Uma consequência disso é o que acontece, hoje em dia, à medida que tanto os nossos membros quanto pessoas de outras denominações passam a conhecer a fé reformada. Muitos membros de igrejas presbiterianas passam a estranhar igrejas presbiterianas que se tornam presbiterianas e reformadas em sua doutrina e liturgia. E muitas pessoas que conhecem a fé reformada estranham igrejas presbiterianas que são iguais às suas igrejas em sua doutrina liturgia. E quando a fé reformada, o presbiterianismo confessional é descoberto e passa a ser ensinado, rapidamente ele é objeto de acusações como: radicalismo, falta de equilíbrio e até mesmo neopuritanismo.

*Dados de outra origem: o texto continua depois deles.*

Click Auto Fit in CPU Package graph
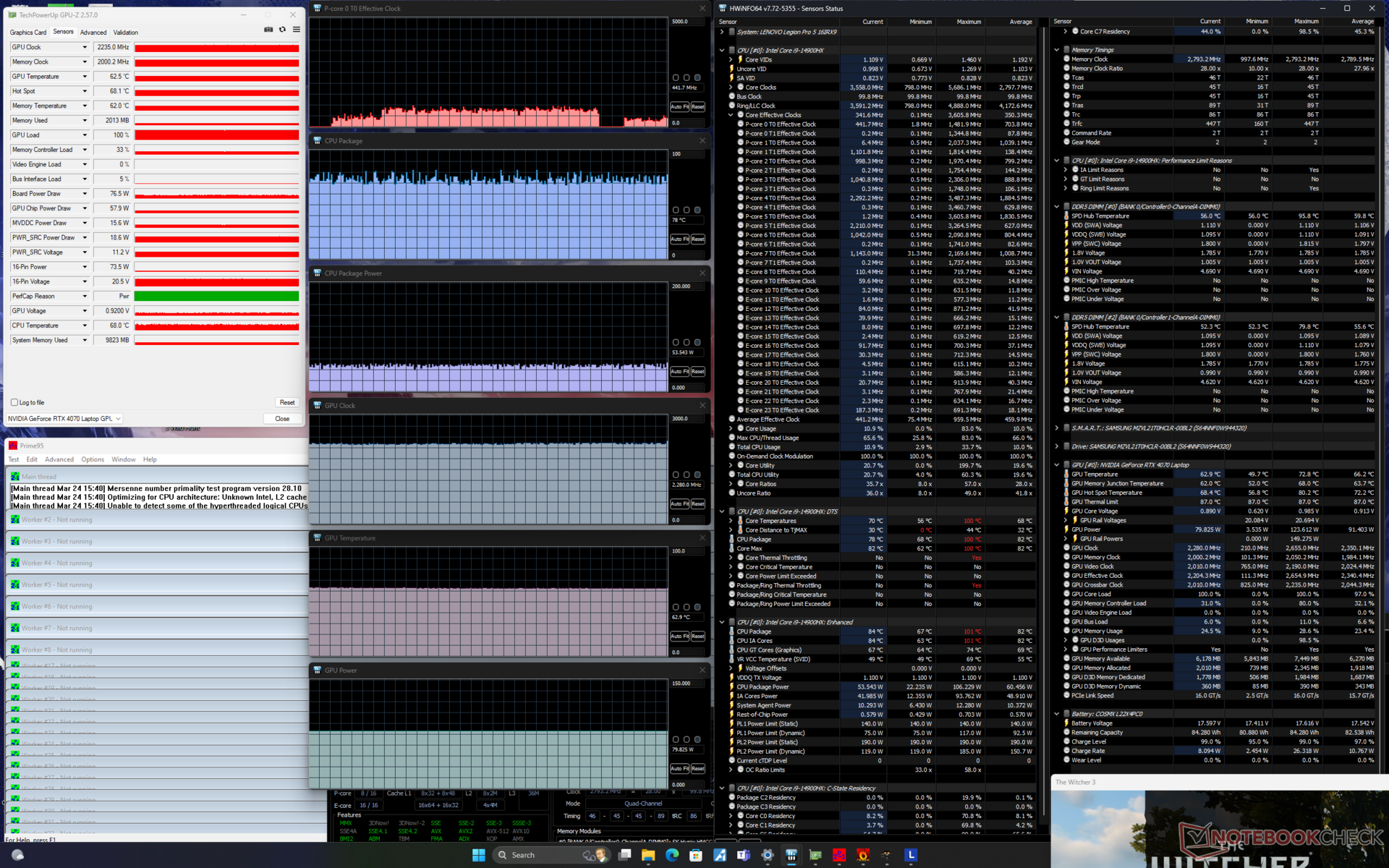1389x868 pixels. click(679, 239)
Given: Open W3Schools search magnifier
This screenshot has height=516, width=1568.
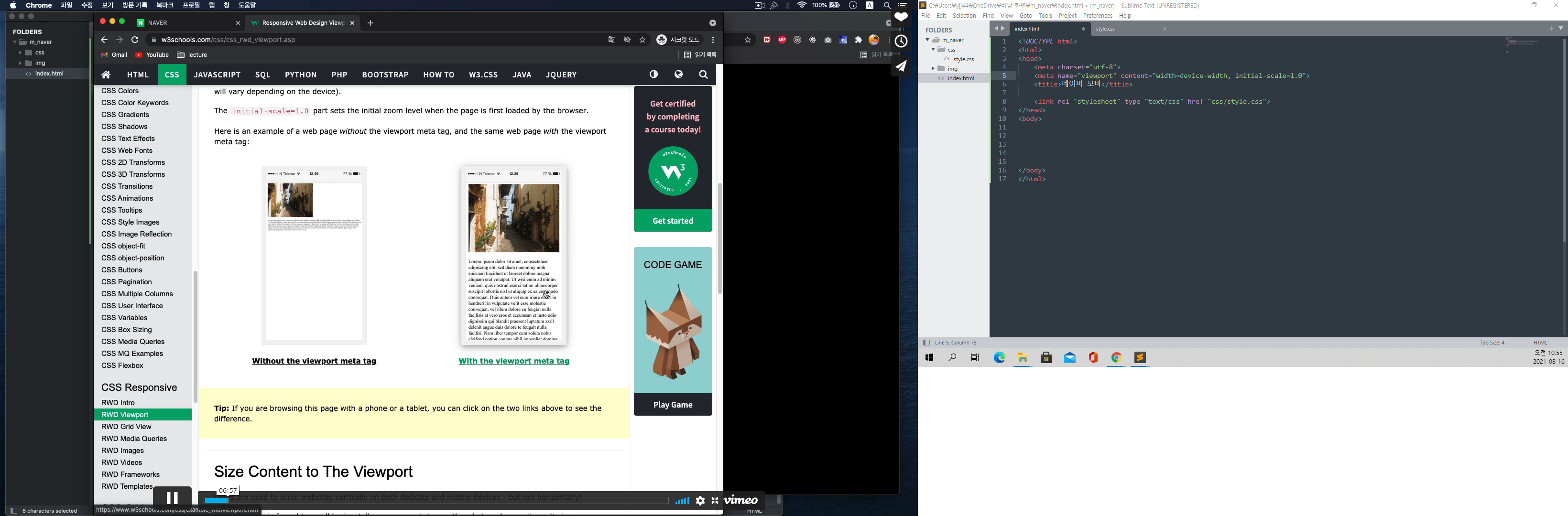Looking at the screenshot, I should tap(704, 75).
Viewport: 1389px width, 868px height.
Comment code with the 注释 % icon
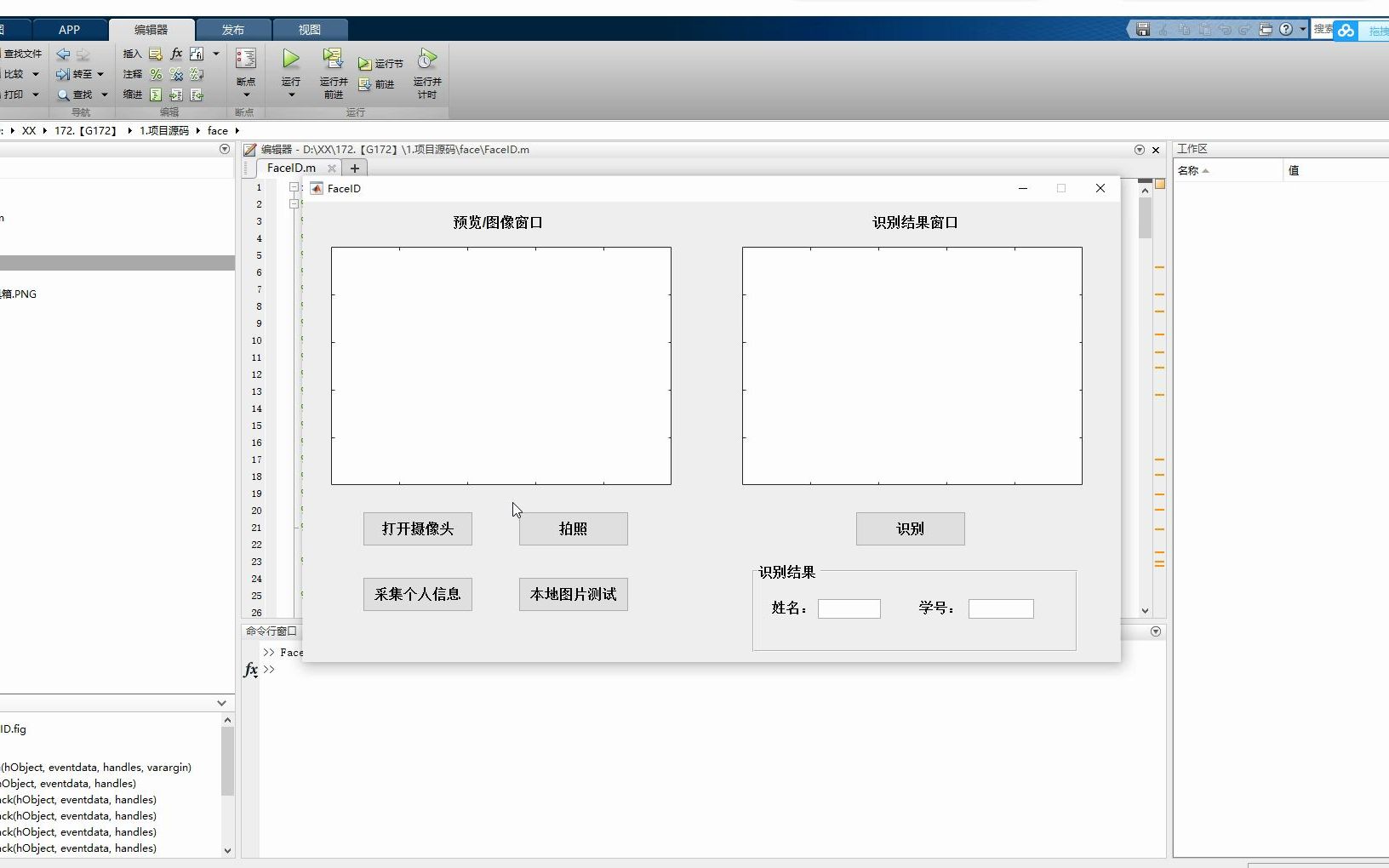click(x=156, y=74)
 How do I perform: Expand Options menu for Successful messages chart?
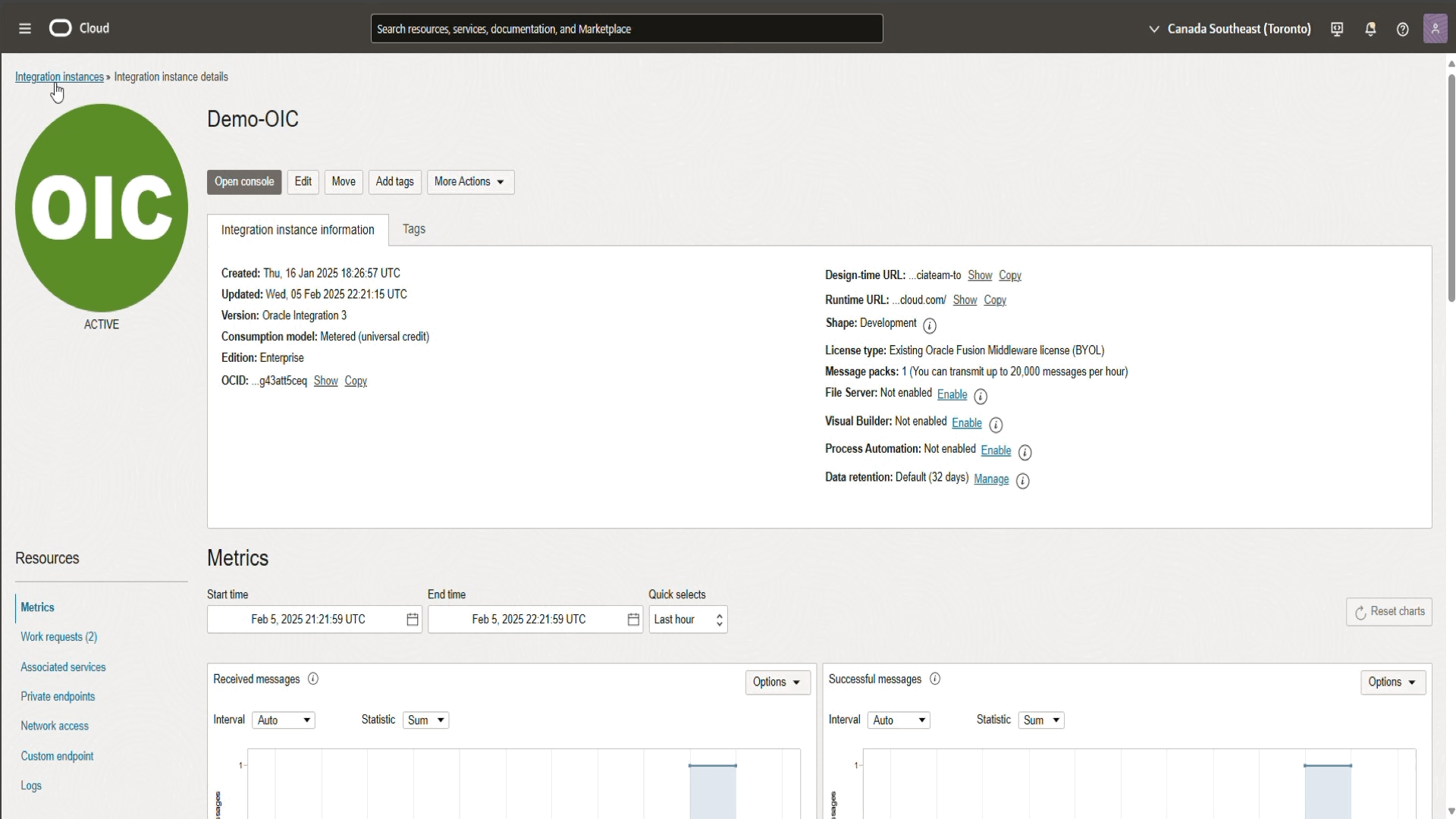(1392, 682)
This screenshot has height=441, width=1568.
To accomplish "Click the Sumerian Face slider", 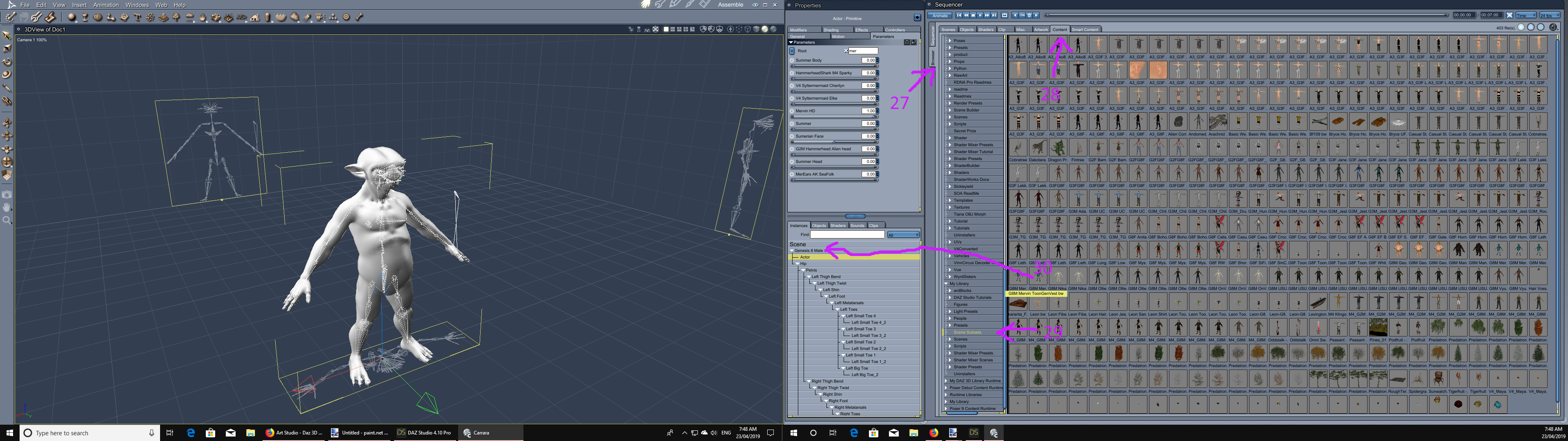I will pyautogui.click(x=834, y=141).
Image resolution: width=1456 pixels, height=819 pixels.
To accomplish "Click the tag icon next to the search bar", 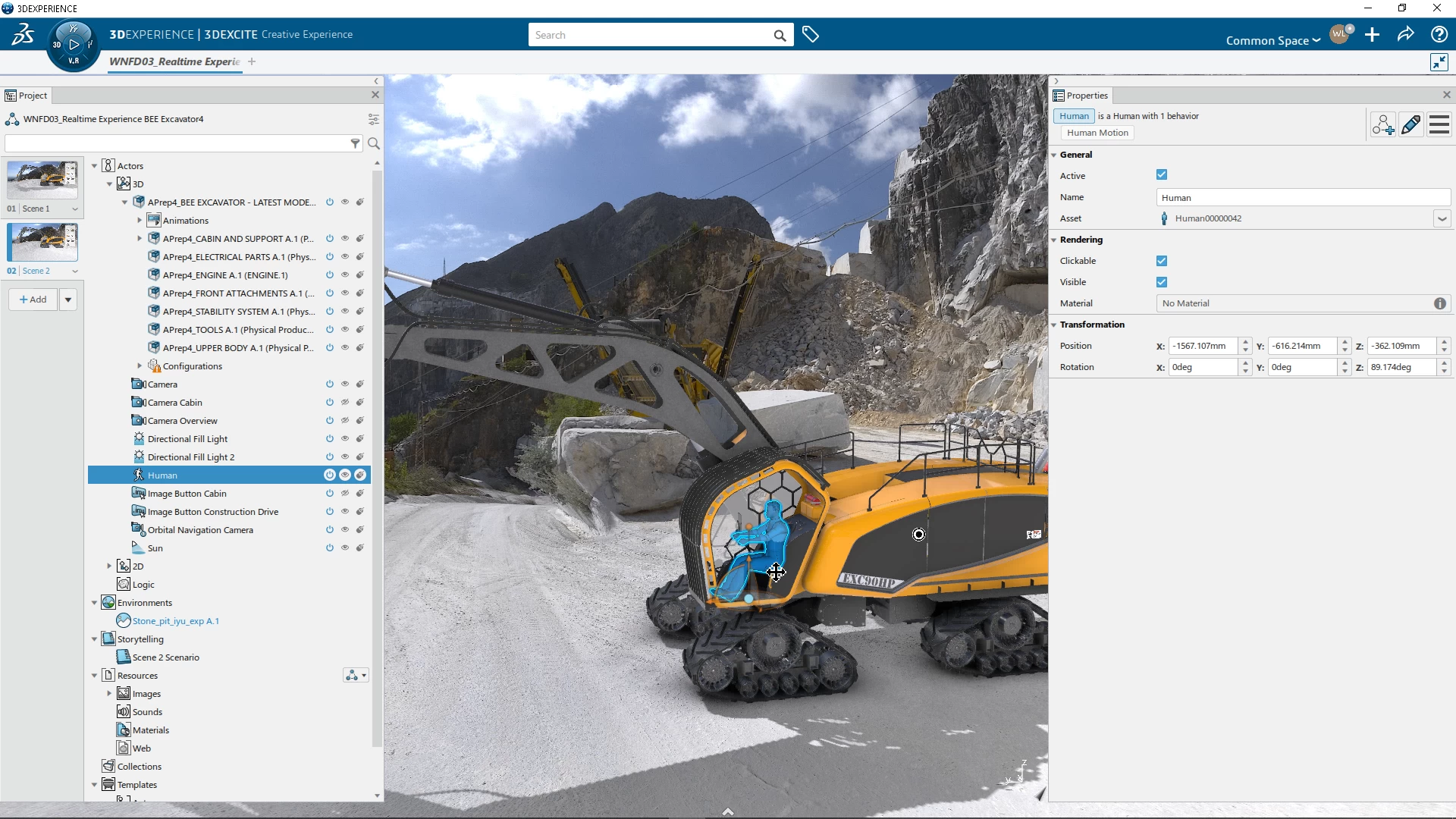I will coord(811,34).
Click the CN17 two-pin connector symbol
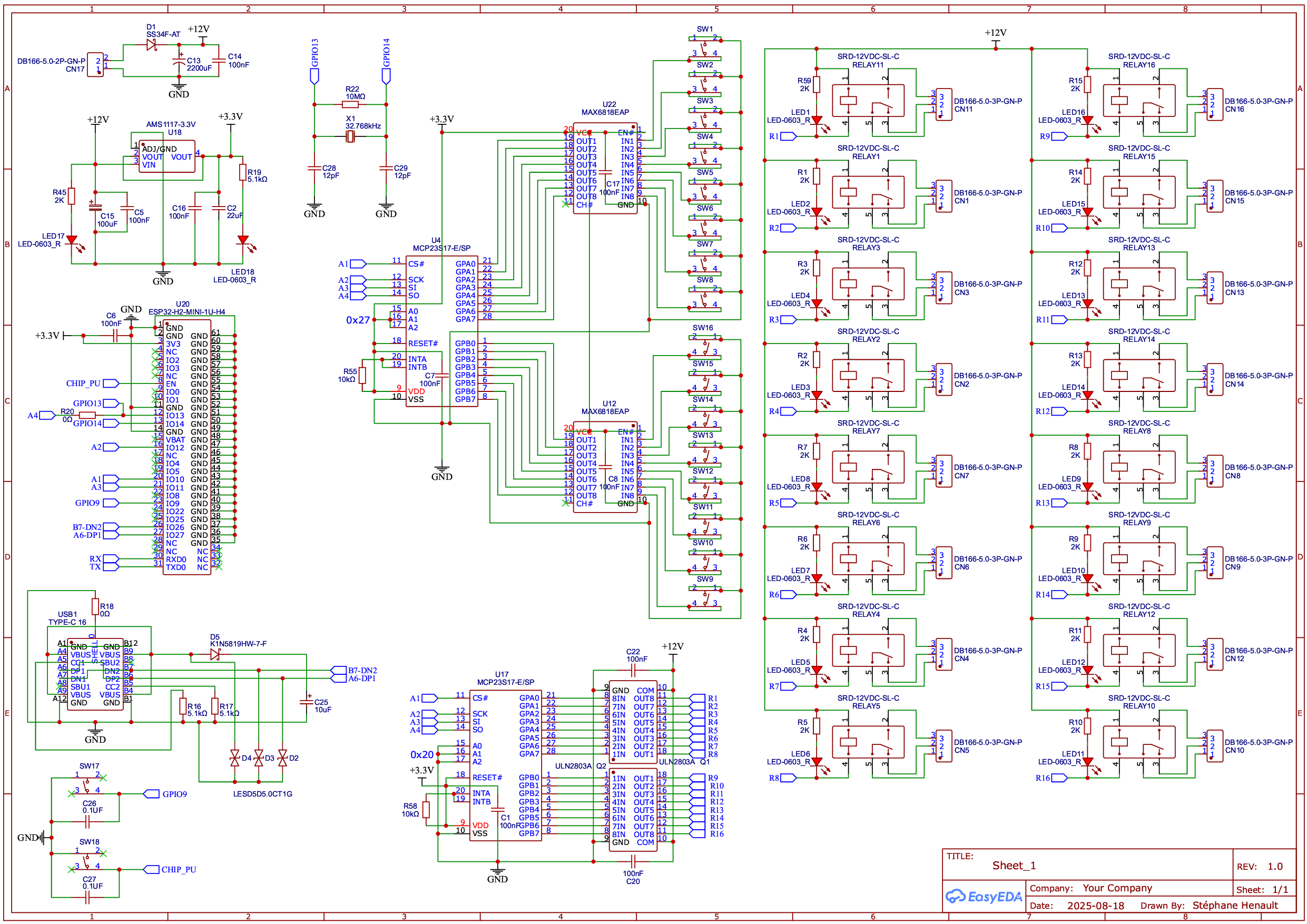1307x924 pixels. click(95, 65)
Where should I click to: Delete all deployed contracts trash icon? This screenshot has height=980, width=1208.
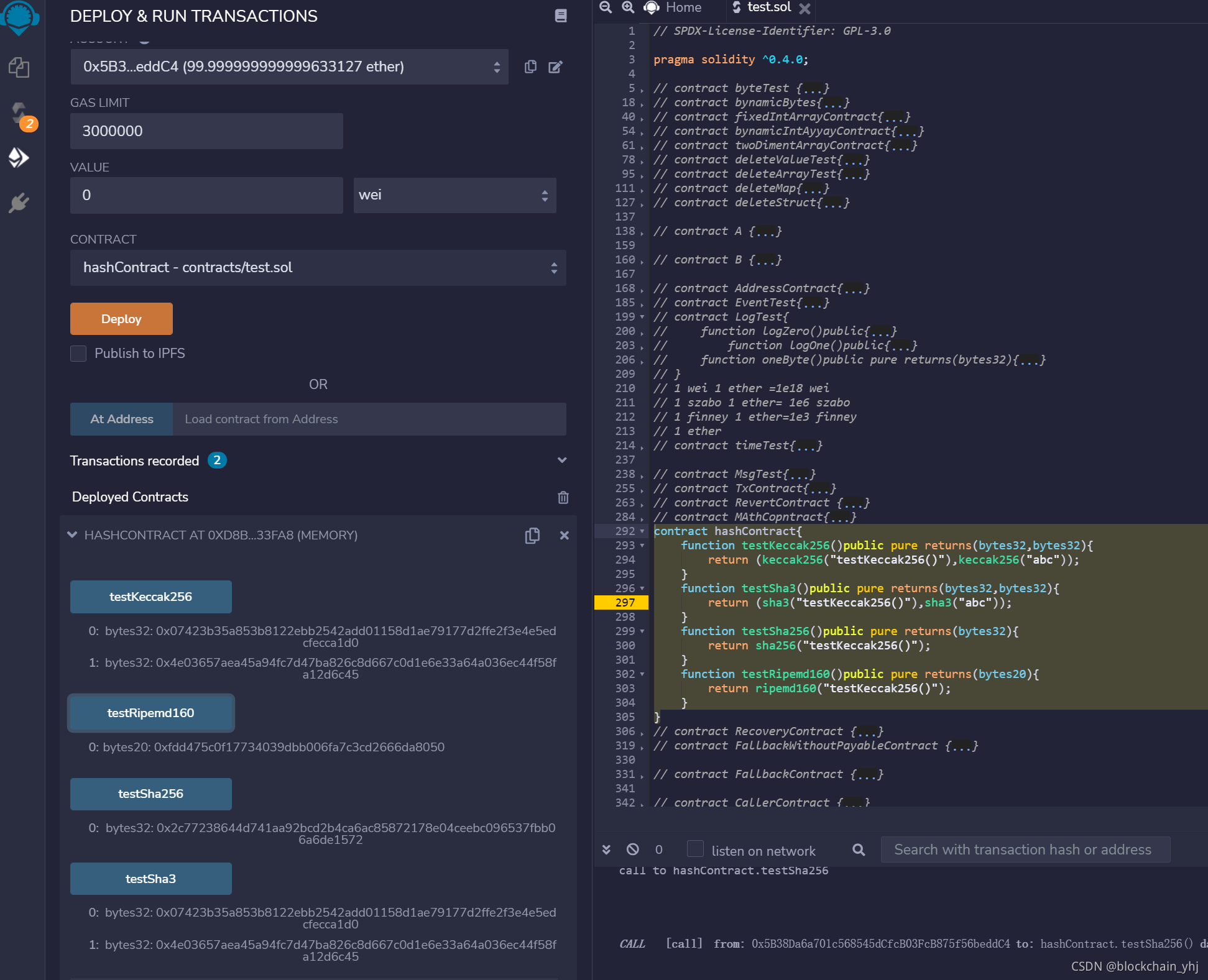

Recentemente eu tive a oportunidade de conversar com um conhecido pastor veterano a este respeito. Ele reconhece ser fruto de tudo o que foi falado aqui. Suas palavras a mim foram: “Eu confesso que nós temos muito a aprender sobre o que significa ser presbiteriano confessional”. Um amigo pessoal, que é pastor há quase 30 anos, em conversa comigo, também expressou sua felicidade, mas em relação à formação do seu filho no Seminário Presbiteriano do Norte. Suas palavras foram: "Não tínhamos isso na nossa época. A geração de vocês é uma geração privilegiada". O Dr. Heber Jr., diz algo semelhante em sua palestra: “Ainda há muito a ser descoberto; coisas que, outrora, estiveram nas mãos de alguns poucos”.

Não quero aqui dar a entender que os pastores de gerações anteriores agiram de má fé ou qualquer coisa do tipo. Longe disso! Eu os reputo como homens que se doaram pelo evangelho e usaram as ferramentas que lhes foram disponibilizadas.

O que ocorre é algo semelhante ao que é comum em outros campos do conhecimento. A medicina, por exemplo. Pensemos nas gerações anteriores de médicos e nos que são formados hoje em dia. Conquanto existam excelentes profissionais veteranos, é preciso que se entenda que parte de sua excelência é explicada pelo fato de sempre continuarem a estudar, de sempre continuarem a se aperfeiçoar. São médicos, profissionais que acompanham as novas descobertas, as mais recentes produções acadêmicas.

O mesmo ocorre com a formação em nossos seminários.

E eu creio que as nossas igrejas deveriam ser gratas a Deus por isso. Paulo plantou. Apolo regou. E Deus tem supervisionado todo o processo, dando o crescimento para a glória dele!